Di tengah lonjakan mobilitas tersebut, PT ASDP Indonesia Ferry (Persero) menegaskan bahwa operasional penyeberangan berjalan dengan lancar. Berbagai langkah antisipatif telah disiapkan, guna menjaga kelancaran arus kendaraan dan kenyamanan penumpang.
Wakil Direktur Utama ASDP, Yossianis Marciano, menyampaikan bahwa kesiapan telah dirancang jauh hari sebelum puncak arus balik terjadi.
"Lonjakan arus balik adalah momentum yang sudah kami perhitungkan. Fokus kami adalah memastikan setiap pengguna jasa tetap mendapatkan layanan yang aman dan nyaman," ujar Yossianis, seperti dikutip dari keterangan resminya.
Peningkatan volume kendaraan mulai terlihat sejak beberapa hari setelah Lebaran, dengan puncak pergerakan harian yang menunjukkan tingginya antusiasme masyarakat untuk kembali ke Bali. Hal ini juga tercermin dari tingginya angka reservasi tiket yang terus bertambah melalui sistem digital yang digunakan.
Meski sebagian besar pemudik telah kembali, arus kendaraan diperkirakan masih akan terus mengalir dalam beberapa hari ke depan. Situasi ini menuntut pengguna jasa untuk lebih bijak dalam mengatur waktu perjalanan, agar terhindar dari kepadatan.

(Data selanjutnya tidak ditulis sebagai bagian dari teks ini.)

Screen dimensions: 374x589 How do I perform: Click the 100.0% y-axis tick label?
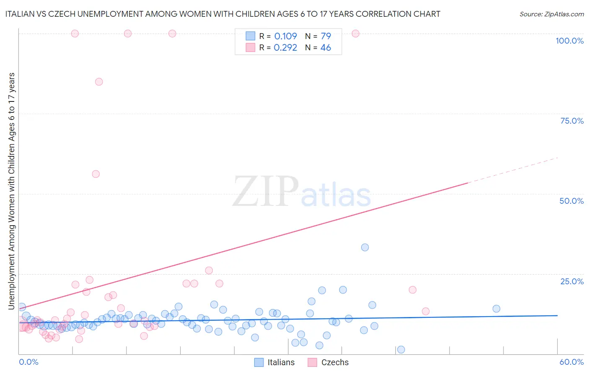[569, 41]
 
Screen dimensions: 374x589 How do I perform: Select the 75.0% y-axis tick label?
[572, 121]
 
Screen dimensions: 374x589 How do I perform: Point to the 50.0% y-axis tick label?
[571, 201]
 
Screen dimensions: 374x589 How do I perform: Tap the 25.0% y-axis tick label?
[572, 281]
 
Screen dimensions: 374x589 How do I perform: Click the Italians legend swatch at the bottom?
[259, 362]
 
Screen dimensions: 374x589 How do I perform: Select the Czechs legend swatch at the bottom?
[312, 362]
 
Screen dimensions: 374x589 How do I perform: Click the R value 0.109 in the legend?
[285, 36]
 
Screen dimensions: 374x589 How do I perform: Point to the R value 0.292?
[285, 48]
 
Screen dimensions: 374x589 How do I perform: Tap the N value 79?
[326, 36]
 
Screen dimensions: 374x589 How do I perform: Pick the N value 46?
[326, 48]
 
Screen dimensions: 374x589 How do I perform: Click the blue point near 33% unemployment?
[365, 247]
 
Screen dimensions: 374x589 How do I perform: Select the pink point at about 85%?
[99, 82]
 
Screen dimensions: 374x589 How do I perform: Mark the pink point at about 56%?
[96, 174]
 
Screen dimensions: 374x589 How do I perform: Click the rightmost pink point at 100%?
[355, 34]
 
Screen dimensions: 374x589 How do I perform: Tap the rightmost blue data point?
[496, 309]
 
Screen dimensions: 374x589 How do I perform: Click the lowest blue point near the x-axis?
[401, 350]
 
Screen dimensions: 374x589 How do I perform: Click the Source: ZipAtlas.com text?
[551, 14]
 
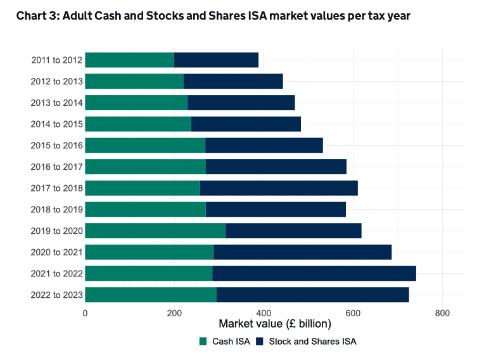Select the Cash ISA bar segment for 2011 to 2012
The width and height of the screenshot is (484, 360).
129,60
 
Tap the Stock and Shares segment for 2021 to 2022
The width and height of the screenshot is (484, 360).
314,273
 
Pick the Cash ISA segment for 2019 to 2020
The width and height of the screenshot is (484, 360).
155,231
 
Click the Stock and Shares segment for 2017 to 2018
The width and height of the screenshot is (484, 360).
279,188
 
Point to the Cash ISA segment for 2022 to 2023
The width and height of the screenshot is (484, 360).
151,295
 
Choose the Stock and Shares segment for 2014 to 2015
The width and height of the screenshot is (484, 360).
246,124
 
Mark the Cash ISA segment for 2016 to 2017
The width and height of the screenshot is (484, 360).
146,167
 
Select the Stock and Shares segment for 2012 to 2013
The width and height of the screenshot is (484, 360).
233,81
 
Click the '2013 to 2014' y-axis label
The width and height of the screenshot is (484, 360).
56,103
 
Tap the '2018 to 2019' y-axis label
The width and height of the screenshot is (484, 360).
56,209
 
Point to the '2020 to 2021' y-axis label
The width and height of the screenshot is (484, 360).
56,252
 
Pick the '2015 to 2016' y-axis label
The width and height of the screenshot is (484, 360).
56,145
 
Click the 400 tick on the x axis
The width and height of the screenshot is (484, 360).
264,312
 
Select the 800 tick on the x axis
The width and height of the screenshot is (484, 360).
442,312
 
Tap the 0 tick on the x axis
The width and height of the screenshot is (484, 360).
85,312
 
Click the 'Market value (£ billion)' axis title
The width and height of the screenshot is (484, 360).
275,325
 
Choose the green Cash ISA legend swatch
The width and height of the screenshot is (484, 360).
203,342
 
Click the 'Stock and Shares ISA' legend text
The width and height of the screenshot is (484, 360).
312,342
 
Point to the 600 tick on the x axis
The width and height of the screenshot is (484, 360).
353,312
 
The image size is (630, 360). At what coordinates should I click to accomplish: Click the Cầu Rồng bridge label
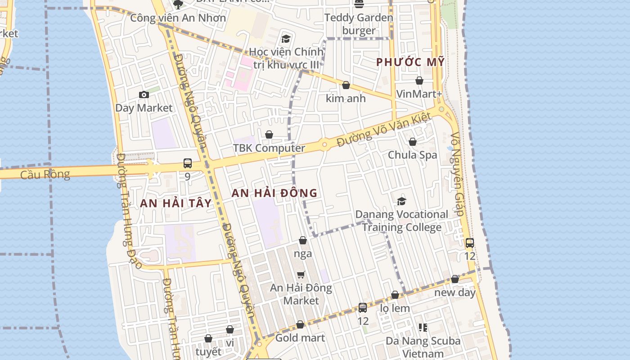(x=45, y=174)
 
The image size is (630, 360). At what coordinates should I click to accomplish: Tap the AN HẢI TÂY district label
(x=176, y=203)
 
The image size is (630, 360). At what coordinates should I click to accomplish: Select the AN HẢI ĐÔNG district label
(x=274, y=193)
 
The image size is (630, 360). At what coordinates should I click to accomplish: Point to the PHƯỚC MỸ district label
(x=410, y=62)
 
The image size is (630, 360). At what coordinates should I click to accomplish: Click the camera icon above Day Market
(x=144, y=94)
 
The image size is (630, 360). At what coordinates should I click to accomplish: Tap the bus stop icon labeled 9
(x=188, y=163)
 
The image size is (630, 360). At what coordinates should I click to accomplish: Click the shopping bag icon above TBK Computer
(x=269, y=135)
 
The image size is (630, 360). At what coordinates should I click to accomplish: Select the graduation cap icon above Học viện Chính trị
(x=286, y=39)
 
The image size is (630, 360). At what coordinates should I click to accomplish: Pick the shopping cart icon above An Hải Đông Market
(x=301, y=274)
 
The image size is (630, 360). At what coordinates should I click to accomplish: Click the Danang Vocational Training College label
(x=401, y=220)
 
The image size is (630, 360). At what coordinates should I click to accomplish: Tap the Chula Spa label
(x=413, y=155)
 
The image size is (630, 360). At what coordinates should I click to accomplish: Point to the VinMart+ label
(x=419, y=94)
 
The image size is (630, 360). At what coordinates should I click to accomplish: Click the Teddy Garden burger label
(x=359, y=24)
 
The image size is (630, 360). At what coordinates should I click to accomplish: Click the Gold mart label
(x=300, y=338)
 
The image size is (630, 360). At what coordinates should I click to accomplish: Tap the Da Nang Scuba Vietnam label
(x=423, y=347)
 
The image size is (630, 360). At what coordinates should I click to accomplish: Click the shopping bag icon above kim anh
(x=346, y=85)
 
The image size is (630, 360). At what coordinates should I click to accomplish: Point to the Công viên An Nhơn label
(x=178, y=18)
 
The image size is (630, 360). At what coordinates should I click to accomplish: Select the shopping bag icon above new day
(x=455, y=279)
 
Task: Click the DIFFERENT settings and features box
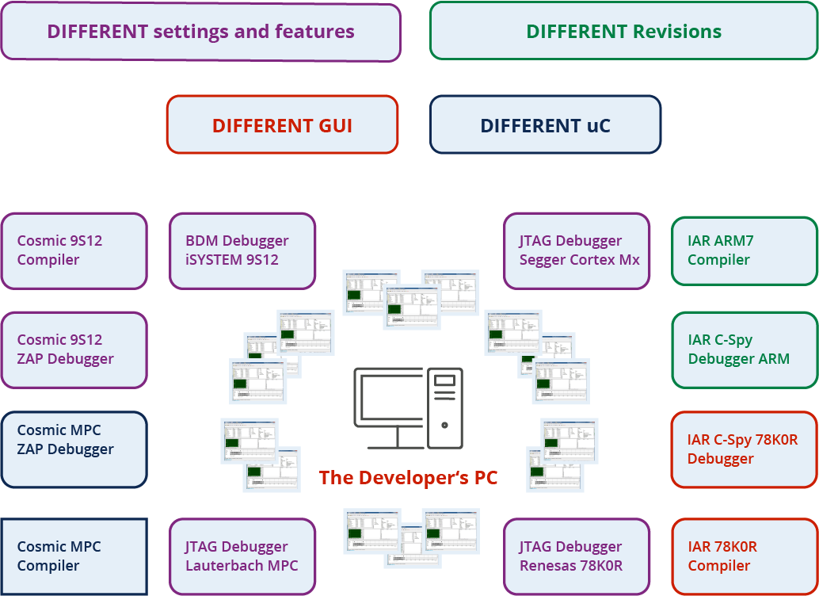coord(200,32)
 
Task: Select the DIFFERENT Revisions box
coord(623,32)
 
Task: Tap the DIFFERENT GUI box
coord(282,125)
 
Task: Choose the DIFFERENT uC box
coord(545,125)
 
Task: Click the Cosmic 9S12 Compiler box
coord(74,250)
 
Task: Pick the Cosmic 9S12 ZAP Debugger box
coord(74,350)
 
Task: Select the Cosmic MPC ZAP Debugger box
coord(74,449)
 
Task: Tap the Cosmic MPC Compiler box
coord(74,556)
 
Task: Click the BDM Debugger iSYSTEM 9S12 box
coord(242,250)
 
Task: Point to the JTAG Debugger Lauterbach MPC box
coord(242,556)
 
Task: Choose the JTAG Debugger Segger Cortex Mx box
coord(577,250)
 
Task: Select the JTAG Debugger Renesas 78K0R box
coord(577,556)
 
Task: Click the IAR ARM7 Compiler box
coord(744,250)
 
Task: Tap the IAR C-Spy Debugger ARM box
coord(744,350)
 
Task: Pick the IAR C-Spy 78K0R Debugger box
coord(744,449)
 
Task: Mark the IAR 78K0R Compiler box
coord(744,556)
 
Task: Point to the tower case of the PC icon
coord(445,407)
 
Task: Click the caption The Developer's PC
coord(408,478)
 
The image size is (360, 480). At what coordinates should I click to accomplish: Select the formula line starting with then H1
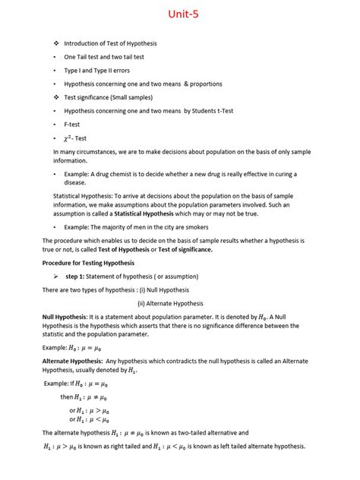[86, 397]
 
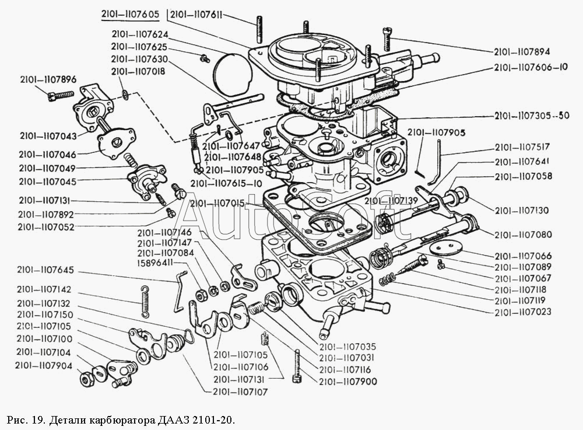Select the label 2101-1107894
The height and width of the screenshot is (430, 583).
click(522, 51)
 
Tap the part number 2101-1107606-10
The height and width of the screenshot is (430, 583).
click(531, 68)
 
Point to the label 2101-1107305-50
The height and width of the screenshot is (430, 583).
click(531, 116)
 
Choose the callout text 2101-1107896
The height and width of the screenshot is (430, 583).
click(48, 79)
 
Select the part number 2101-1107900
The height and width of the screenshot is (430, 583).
click(348, 382)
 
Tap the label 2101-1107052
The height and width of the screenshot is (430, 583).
click(46, 226)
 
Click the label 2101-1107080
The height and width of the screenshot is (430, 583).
click(523, 235)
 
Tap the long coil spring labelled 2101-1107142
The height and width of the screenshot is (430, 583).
click(145, 302)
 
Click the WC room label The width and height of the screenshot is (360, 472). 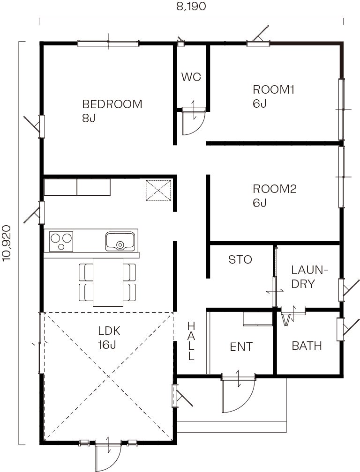(x=191, y=77)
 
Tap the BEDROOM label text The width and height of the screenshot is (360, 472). (x=112, y=104)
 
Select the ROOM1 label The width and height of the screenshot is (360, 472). (x=273, y=90)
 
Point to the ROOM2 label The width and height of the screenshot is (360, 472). (x=274, y=189)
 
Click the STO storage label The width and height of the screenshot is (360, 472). (x=240, y=259)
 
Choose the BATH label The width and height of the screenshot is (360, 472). (x=307, y=346)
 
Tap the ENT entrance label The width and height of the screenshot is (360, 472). (x=241, y=347)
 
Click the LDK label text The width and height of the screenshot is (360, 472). (x=109, y=331)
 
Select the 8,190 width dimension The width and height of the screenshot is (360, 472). (x=191, y=7)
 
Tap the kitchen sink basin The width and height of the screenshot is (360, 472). (x=120, y=241)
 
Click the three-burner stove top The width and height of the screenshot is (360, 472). (x=61, y=242)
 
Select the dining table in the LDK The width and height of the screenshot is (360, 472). (x=108, y=282)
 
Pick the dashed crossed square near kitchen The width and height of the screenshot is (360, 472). (x=158, y=190)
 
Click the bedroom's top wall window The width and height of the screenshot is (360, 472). (x=108, y=44)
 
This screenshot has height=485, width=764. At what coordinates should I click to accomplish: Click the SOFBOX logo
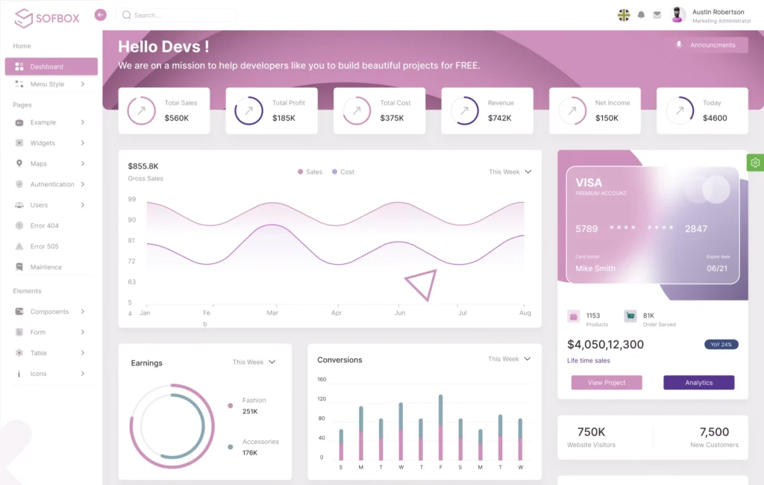point(47,17)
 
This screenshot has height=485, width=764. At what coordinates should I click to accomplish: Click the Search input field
point(179,15)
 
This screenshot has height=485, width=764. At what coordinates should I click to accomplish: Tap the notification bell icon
point(641,15)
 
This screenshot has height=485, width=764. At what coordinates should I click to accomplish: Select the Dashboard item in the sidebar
point(51,66)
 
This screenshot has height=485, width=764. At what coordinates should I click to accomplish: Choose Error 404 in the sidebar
point(44,225)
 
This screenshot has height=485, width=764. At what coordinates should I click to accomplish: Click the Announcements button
point(710,45)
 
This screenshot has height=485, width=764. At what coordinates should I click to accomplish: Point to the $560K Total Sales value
point(177,118)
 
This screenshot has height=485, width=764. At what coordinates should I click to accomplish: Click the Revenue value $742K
point(500,118)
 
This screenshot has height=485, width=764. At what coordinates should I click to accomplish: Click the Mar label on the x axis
point(272,313)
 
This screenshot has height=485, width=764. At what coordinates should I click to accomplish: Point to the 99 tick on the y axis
point(132,199)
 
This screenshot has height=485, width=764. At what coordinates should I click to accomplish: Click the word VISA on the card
point(589,182)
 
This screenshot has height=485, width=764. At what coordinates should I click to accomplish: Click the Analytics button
point(698,383)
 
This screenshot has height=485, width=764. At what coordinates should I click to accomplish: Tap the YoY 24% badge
point(721,345)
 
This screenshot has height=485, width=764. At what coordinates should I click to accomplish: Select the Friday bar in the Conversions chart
point(441,428)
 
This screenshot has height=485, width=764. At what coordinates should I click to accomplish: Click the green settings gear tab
point(755,163)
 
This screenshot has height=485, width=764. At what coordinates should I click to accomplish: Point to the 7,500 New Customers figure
point(714,432)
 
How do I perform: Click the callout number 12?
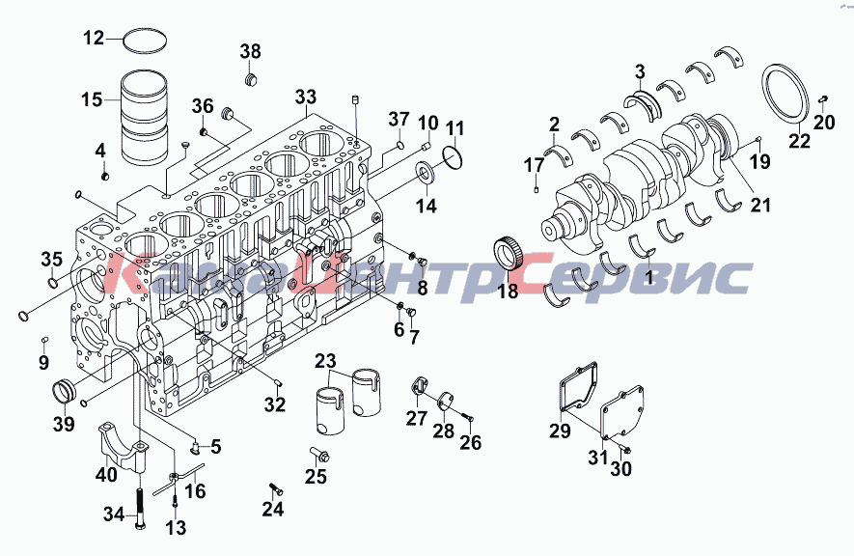pyautogui.click(x=94, y=38)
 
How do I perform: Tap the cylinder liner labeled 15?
pyautogui.click(x=144, y=116)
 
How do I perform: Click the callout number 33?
pyautogui.click(x=306, y=97)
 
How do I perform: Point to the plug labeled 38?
pyautogui.click(x=250, y=79)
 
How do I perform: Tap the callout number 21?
pyautogui.click(x=760, y=205)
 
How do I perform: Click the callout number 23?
pyautogui.click(x=326, y=360)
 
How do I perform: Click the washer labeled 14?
pyautogui.click(x=426, y=173)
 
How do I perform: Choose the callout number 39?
pyautogui.click(x=64, y=423)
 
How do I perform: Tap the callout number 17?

Dalam periode terbaru, ribuan penumpang dan berbagai jenis kendaraan telah berhasil diseberangkan dengan tertib. Secara kumulatif, lebih dari separuh total pemudik telah kembali ke Bali, menunjukkan bahwa fase arus balik masih berlangsung namun mulai terurai secara bertahap.
Di lapangan, suasana pelabuhan dipenuhi berbagai aktivitas khas arus balik. Kendaraan keluarga, bus penumpang, hingga truk logistik terlihat bergantian memasuki area pelabuhan. Meski ramai, arus kendaraan tetap bergerak berkat pengaturan yang disiplin.
ASDP menerapkan kebijakan prioritas untuk kendaraan penumpang, seperti sepeda motor, mobil pribadi, dan bus, guna mempercepat perjalanan masyarakat. Sementara itu, kendaraan logistik diatur secara fleksibel mengikuti kondisi di lapangan.
General Manager ASDP Cabang Ketapang, Arief Eko, menjelaskan bahwa strategi buffer zone menjadi salah satu kunci pengurai kepadatan.
"Kami menempatkan kendaraan logistik di area penyangga saat kondisi padat. Ketika situasi mulai terkendali, kendaraan tersebut akan kami layani kembali secara bertahap," jelas Arief.
Puluhan kapal dioperasikan secara optimal untuk mendukung kelancaran penyeberangan. Pola operasional yang terstruktur, serta pemanfaatan area penyangga turut membantu menjaga ritme pergerakan tetap stabil, meskipun tingkat keterisian pelabuhan cukup tinggi.
Selain menjaga kelancaran, aspek keselamatan juga menjadi perhatian utama. ASDP mengimbau masyarakat untuk merencanakan perjalanan dengan baik, termasuk memastikan kondisi fisik dan kelengkapan kebutuhan selama perjalanan.
"Perjalanan yang aman dimulai dari persiapan yang matang. Kami mengajak seluruh pengguna jasa untuk memanfaatkan sistem reservasi tiket dan mengikuti arahan petugas di lapangan," pungkas Yossianis.